254. The criticism was countered by Dr Julian Lob-Levyt, "We do have a clear overall strategy which is reflected in our 'Better Health for Poor People' document, which summarises that internally. We are evolving a much stronger strategy which also reflects greater regional priorities and the regional response there will be".[320] Jeff O'Malley responded, "I do not believe that DFID has had a strategy for some while. I did not mean to criticise the strategy so much as to point out its absence".[321] The lack of an explicit HIV/AIDS strategy in DFID must be remedied as soon as possible. 'Better Health for Poor People' is not adequate on its own as a framework for DFID's HIV/AIDS activities. We know that a strategy has been in preparation within DFID for a considerable time and we understand its agreement is now imminent. We look forward to the publication of DFID's HIV/AIDS strategy — it is long overdue.

255. In discussing DFID's HIV/AIDS strategy we must acknowledge that we are discussing a 'moving target'. It is clear that DFID is developing its thinking on this subject, not least as a result of our inquiry, as it acknowledged in evidence, "we have found it an extremely useful exercise being asked to produce this brief. It has helped us advance some of our own thinking, and to reinforce the message that over the last more than a year now we have really been moving out of the narrow health view of this issue and moving it out into the much broader development agenda ...".[322] Since the beginning of our inquiry there may well have been further strengthening of DFID's technical capacity on HIV/AIDS and further commitments of funds to new projects and programmes. We trust that in the final stages of preparing its HIV/AIDS strategy DFID take full account of the recommendations and conclusions contained in this Report. We also believe that the strategy should be 'owned' by all United Kingdom government departments. To the extent that the activities of a department of state have an impact on the developing world that department should take account of how such activities impinge on the epidemic.

256. In the absence of a strategy, the memorandum from DFID gives as an Appendix a helpful list of projects and programmes supported by DFID and considered to be part of their HIV/AIDS work. It is difficult, however, to know why particular activities are supported and not others, or why expenditure is high in some countries and not in others. Is it demand-led — a response to requests for assistance and effective advocacy? Does DFID have a figure that it wishes to spend on HIV/AIDS and then look for appropriate opportunities to spend such sums? Does DFID have a sense of its own 'added value' in HIV/AIDS work and concentrate on such strengths? We must examine where DFID has spent its money over the last ten years to see if there is any discernibly consistent approach. We have examined in the first instance where DFID has spent its bilateral funds, charting in a graph commitments from 1992 to 2003.


Source: DFID Memorandum

For any year the graph takes account of the value of projects being implemented. Obviously most projects last a number of years and we have simply in such cases divided the total value of the project by the number of years — thus in a three year project valued at £3 million we will for each of the three years put in a value of £1 million.
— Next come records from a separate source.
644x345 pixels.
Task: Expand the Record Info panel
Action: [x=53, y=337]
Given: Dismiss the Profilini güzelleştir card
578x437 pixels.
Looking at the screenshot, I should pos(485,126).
This should give us a crude sense of the regional spread of DFID's HIV/AIDS work. It should be noted that further commitments from DFID may well be made. The results are nevertheless striking. DFID's bilateral HIV/AIDS expenditure in sub-Saharan Africa rose rapidly in the early 1990s to peak in 1997 but this has been followed by a considerable decline in spending in that region. Over the same period DFID's expenditure in Asia has risen more gradually but has now levelled off at fairly high amounts.
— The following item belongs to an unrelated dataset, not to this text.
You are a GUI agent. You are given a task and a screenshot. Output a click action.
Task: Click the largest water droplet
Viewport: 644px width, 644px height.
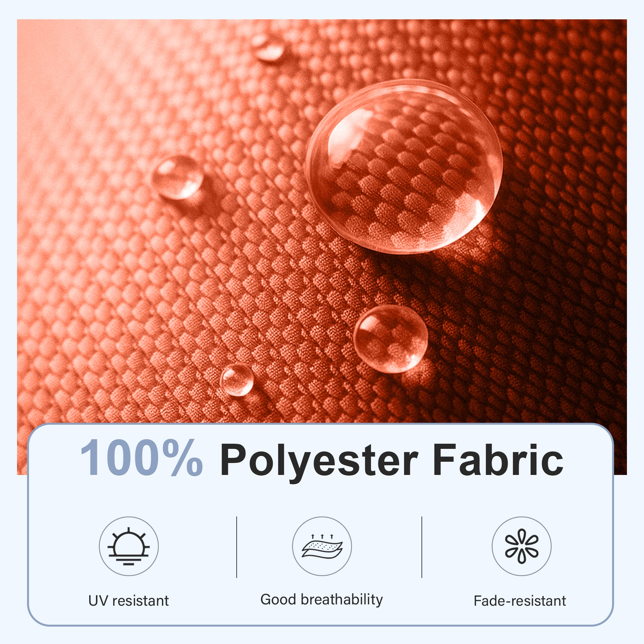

257. The Secretary of State outlined her approach in oral evidence. She warned that "we at our very best are only part of an international system ... We can try to be a leading force both in influencing the international system to operate better and to do good work from which we learn and which drives forward our understanding of what can be done. But sometimes the discussion is as though a government like ours can lead the whole world effort, and of course we cannot".[323]

258. Her second point was that up until now DFID had concentrated on prevention — "we have then driven forward programmes and efforts where we were strong and where we could get in and that has been opportunistic because you depend on governments and responses to get beyond very small interventions".[324] They were, however, now moving to a new emphasis on care, whilst also maintaining their major effort in prevention.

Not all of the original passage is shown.